I'm converting a Go program that decodes email messages. It currently runs iconv to do the actual decoding, which of course has overhead. I would like to use the golang.org/x/text/transform
and golang.org/x/net/html/charset
packages to do this. Here is working code:
// cs is the charset that the email body is encoded with, pulled from
// the Content-Type declaration.
enc, name := charset.Lookup(cs)
if enc == nil {
log.Fatalf("Can't find %s", cs)
}
// body is the email body we're converting to utf-8
r := transform.NewReader(strings.NewReader(body), enc.NewDecoder())
// result contains the converted-to-utf8 email body
result, err := ioutil.ReadAll(r)
That works great except for when it encounters illegal bytes, which unfortunately is not an uncommon experience when dealing with email in the wild. ioutil.ReadAll() returns an error and all the converted bytes up until the problem.
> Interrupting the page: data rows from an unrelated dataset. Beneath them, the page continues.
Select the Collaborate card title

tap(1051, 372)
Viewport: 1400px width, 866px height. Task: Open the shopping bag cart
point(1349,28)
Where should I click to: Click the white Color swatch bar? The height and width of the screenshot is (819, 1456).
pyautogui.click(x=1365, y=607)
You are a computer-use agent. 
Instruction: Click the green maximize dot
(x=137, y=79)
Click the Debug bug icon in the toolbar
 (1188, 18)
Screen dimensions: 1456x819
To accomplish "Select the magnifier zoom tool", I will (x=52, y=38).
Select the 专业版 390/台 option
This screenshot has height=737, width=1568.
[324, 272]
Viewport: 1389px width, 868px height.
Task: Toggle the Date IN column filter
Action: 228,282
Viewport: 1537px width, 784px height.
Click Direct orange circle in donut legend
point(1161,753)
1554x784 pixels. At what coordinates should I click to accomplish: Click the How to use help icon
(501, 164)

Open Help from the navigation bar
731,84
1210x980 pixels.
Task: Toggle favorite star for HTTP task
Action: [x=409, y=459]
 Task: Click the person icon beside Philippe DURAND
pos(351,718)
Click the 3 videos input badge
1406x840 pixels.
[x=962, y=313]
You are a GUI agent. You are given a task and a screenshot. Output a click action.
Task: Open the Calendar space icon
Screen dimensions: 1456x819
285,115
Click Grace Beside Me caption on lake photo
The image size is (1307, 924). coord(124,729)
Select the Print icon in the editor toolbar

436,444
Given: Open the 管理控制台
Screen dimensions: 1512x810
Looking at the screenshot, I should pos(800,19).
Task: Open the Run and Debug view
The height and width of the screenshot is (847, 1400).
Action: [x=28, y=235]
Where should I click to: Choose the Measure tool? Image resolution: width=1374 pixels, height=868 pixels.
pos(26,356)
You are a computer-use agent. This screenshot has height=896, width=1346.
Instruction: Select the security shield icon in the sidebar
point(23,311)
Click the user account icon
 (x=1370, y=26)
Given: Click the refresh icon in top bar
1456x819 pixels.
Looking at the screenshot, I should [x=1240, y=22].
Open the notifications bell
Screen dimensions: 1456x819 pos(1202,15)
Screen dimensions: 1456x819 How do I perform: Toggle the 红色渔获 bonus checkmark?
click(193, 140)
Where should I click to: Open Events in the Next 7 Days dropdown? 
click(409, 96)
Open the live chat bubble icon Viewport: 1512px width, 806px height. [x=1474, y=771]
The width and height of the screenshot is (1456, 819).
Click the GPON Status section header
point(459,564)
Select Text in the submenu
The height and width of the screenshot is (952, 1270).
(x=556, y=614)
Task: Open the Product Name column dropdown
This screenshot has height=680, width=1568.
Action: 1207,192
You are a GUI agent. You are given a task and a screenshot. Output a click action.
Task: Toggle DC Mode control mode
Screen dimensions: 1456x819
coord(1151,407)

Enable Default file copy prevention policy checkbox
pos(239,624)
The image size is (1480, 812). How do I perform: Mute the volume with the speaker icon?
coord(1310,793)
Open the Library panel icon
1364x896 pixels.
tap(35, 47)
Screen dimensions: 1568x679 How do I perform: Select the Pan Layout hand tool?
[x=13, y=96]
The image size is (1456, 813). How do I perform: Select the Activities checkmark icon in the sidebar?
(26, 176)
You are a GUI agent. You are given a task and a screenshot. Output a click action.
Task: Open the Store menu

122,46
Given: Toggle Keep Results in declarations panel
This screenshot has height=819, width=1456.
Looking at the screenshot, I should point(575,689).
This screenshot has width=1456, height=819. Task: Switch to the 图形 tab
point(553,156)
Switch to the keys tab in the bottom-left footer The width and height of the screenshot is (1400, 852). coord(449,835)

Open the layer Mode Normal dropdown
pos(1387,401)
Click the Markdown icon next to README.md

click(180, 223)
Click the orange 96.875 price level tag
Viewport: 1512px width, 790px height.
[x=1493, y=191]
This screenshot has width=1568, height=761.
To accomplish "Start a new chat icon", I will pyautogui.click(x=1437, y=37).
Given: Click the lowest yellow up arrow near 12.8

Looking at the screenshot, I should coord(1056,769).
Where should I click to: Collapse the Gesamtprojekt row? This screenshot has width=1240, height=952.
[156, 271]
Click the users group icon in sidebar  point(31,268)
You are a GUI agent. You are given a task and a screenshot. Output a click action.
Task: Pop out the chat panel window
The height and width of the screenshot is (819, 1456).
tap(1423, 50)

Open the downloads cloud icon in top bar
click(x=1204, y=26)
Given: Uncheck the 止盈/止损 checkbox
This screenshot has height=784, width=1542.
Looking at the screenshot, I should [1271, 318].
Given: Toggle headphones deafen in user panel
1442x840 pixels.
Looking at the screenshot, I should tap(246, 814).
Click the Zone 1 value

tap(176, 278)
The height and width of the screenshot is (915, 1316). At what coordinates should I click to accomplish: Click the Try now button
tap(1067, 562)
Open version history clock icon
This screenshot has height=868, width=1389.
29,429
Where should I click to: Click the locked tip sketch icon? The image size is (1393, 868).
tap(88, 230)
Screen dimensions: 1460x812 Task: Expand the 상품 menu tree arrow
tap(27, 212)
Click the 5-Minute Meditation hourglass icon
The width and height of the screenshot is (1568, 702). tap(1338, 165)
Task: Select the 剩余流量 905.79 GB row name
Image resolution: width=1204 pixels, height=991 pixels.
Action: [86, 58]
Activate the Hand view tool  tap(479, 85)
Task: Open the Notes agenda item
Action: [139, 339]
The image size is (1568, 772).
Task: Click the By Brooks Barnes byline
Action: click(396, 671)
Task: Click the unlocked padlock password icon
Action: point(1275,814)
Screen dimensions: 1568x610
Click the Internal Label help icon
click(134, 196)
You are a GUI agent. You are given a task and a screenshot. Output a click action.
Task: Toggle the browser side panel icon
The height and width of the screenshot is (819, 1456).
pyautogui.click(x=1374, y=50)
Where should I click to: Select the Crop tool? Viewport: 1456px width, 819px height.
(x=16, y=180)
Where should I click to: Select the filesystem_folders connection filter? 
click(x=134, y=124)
Is there a way to tell the transform package to ignore illegal bytes? Right now, we use the -c flag to iconv to do that. I've gone through the docs for the transform package, and I can't tell if it's possible or not.
UPDATE: Here's a test program that shows the problem (the Go playground doesn't have the charset or transform packages...). The raw text was taken from an actual email. Yep, it's in English, and yep, the charset in the email was set to EUC-KR. I need it to ignore that apostrophe.
package main
import (
"io/ioutil"
"log"
"strings"
"golang.org/x/net/html/charset"
"golang.org/x/text/transform"
)
func main() {
raw := `So, at 64 kBps, or kilobits per second, you’re getting 8 kilobytes a second.`
enc, _ := charset.Lookup("euc-kr")
r := transform.NewReader(strings.NewReader(raw), enc.NewDecoder())
result, err := ioutil.ReadAll(r)
if err != nil {
log.Printf("ReadAll returned %s", err)
}
log.Printf("RESULT: '%s'", string(result))
}